Im ersten Lebensjahr haben nach Einschätzung der US-Pädiater Fruchtsäfte keinen Nutzen für die Ernährung. Auch später sind sie für die Entwicklung nicht erforderlich. Heyman rät, dass Kinder im Alter von 1 bis 3 Jahren höchsten 4 Unzen (113 Gramm) Fruchtsäfte trinken, im Alter von 4 bis 6 Jahren seien bis zu 6 Unzen (170 Gramm) in Ordnung, im Alter zwischen 7 und 18 Jahren sollten es dann nicht mehr als 8 Unzen (226 Gramm) sein.

Krabbelkinder sollten keine Schnabeltassen erhalten, aus denen sie nach Bedarf Fruchtsäfte konsumieren können.

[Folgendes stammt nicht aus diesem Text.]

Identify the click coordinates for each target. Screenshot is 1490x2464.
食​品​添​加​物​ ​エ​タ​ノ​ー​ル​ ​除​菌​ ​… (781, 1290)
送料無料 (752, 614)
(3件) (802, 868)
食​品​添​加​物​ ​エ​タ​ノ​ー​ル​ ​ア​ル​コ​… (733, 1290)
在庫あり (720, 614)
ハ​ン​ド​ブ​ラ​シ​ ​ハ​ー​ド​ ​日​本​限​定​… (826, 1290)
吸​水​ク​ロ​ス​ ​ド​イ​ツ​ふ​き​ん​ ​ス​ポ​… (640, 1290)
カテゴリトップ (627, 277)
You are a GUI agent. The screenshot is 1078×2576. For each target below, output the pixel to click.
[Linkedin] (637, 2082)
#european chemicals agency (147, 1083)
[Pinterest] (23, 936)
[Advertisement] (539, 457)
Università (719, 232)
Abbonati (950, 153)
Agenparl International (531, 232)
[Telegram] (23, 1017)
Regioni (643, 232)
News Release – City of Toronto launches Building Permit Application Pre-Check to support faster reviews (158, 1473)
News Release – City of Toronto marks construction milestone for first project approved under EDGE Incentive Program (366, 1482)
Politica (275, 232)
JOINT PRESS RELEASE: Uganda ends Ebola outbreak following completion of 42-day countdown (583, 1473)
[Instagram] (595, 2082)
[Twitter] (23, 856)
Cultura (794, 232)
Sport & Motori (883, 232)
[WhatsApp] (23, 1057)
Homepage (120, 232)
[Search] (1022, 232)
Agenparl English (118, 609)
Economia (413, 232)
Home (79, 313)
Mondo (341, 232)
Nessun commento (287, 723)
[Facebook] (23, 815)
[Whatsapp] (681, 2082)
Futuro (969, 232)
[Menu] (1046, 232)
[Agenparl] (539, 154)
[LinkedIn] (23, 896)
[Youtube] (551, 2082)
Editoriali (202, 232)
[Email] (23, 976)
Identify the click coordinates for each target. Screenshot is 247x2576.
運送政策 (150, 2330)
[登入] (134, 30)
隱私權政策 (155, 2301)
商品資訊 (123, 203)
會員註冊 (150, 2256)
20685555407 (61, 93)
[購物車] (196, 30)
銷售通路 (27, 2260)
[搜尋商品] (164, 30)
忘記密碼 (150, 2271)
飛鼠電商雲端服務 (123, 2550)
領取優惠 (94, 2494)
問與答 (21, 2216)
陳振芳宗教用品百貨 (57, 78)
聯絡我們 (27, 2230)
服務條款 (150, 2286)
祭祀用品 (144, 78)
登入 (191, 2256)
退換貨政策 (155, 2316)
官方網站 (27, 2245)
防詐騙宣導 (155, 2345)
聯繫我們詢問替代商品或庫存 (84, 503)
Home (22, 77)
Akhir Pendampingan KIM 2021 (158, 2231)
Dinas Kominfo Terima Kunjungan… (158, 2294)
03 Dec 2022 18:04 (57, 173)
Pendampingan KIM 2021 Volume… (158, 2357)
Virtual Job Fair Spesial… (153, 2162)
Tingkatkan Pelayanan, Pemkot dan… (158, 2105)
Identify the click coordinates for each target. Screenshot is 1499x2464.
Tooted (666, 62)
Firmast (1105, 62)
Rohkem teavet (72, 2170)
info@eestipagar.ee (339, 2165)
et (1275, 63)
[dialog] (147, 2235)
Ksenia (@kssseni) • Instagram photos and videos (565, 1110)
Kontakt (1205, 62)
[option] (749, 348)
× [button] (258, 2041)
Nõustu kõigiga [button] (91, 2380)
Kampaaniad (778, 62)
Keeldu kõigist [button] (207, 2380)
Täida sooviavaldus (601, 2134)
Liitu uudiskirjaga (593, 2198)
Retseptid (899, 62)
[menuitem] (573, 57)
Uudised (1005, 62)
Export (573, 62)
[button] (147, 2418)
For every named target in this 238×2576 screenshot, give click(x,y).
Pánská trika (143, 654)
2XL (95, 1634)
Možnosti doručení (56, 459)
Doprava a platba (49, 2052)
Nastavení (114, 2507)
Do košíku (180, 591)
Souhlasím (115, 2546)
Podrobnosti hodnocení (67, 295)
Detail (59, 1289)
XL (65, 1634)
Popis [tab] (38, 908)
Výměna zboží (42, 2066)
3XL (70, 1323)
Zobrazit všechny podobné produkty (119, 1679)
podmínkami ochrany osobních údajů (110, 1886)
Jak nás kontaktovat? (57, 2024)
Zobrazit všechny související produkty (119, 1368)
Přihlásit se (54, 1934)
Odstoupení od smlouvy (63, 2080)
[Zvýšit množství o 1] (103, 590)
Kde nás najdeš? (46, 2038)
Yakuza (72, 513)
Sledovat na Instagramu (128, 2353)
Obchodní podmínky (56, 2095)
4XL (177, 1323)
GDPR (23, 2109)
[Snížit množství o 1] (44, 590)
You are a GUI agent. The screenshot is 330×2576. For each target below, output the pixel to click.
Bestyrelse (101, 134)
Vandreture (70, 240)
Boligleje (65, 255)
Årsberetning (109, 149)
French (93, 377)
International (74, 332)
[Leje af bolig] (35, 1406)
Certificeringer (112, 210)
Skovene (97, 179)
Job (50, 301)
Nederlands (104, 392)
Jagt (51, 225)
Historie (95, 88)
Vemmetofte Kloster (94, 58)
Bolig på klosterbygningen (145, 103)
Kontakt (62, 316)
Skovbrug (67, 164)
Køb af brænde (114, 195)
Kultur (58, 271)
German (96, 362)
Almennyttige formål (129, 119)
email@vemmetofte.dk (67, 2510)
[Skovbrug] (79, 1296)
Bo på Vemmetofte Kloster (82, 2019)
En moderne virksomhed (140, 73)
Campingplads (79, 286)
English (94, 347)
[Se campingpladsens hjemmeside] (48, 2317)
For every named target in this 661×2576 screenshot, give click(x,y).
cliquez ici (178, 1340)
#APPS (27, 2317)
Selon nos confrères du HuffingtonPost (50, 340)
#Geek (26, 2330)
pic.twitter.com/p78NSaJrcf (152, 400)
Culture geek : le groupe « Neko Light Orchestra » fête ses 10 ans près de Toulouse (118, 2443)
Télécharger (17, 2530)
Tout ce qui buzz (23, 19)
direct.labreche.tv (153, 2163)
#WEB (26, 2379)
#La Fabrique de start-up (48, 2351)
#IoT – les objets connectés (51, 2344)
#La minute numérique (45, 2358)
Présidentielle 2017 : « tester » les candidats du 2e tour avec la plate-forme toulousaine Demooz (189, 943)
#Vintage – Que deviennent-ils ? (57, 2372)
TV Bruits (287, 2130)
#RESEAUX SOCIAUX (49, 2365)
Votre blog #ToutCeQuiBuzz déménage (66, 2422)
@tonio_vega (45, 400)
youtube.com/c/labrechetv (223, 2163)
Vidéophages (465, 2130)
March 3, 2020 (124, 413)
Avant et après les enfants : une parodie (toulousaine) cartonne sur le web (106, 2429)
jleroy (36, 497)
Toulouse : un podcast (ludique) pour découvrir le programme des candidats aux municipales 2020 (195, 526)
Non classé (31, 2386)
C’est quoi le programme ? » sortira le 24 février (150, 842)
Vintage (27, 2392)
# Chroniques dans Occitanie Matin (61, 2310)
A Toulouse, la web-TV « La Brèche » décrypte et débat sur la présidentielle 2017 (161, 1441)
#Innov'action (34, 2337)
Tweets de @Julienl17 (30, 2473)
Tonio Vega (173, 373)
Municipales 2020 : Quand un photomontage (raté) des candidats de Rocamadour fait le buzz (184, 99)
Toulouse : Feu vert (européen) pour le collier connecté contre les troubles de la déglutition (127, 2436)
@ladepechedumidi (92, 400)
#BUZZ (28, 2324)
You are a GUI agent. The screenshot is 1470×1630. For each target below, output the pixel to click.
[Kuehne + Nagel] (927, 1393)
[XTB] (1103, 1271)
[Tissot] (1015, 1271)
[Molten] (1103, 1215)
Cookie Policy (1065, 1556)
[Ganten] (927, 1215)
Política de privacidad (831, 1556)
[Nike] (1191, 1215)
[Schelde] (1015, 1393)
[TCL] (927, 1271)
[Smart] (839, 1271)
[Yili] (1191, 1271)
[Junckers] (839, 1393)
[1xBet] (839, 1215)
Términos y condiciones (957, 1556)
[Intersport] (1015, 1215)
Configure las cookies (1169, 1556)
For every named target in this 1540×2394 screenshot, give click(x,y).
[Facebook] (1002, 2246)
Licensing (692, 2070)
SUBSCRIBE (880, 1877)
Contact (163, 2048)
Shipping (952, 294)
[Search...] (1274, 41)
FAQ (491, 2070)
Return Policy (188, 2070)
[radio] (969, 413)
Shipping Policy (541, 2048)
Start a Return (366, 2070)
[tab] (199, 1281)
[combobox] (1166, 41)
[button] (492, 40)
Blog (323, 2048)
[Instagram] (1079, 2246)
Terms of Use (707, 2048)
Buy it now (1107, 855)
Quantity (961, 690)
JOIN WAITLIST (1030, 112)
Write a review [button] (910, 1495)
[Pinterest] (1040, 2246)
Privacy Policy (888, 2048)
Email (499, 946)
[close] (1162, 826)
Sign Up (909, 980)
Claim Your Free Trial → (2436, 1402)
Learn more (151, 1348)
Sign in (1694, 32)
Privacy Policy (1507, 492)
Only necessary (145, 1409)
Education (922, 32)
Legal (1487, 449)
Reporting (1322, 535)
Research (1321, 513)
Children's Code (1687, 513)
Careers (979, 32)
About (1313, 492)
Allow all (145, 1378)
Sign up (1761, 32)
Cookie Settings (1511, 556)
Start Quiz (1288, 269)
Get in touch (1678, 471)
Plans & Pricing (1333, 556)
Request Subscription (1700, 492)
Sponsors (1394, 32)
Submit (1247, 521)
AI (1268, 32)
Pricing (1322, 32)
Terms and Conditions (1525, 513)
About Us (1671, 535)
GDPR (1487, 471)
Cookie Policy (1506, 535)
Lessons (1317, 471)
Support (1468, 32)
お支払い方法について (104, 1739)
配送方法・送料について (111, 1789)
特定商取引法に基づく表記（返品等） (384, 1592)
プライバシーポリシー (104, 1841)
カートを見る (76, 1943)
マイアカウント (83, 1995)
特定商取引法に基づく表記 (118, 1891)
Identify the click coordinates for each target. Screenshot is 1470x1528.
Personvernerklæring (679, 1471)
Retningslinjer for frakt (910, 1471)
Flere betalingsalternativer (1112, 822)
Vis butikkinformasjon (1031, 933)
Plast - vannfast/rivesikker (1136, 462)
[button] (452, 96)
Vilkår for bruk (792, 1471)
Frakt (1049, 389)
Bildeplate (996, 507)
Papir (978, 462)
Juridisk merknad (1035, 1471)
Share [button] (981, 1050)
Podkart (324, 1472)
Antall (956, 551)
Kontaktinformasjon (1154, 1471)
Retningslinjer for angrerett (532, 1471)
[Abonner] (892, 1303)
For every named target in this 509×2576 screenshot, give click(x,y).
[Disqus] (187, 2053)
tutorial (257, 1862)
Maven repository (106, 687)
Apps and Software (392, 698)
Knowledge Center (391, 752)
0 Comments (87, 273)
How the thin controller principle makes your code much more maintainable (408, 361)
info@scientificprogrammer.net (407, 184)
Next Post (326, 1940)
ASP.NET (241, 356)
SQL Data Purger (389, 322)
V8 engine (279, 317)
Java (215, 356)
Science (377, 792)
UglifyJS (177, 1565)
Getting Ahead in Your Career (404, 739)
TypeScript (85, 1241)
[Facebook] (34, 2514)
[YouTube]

Die dadurch erzielte langfristige Exposition der Zähne mit Zucker fördere die Karies. Auch die verbreitete Praxis, den Kindern das Einschlafen mit einem Saft zu versüßen, sollte nach Ansicht der US-Pädiater unterbleiben. Generell sollten bei kleinen Kindern Milch und bei größeren Kindern Wasser zum Stillen des Durstes bevorzugt werden.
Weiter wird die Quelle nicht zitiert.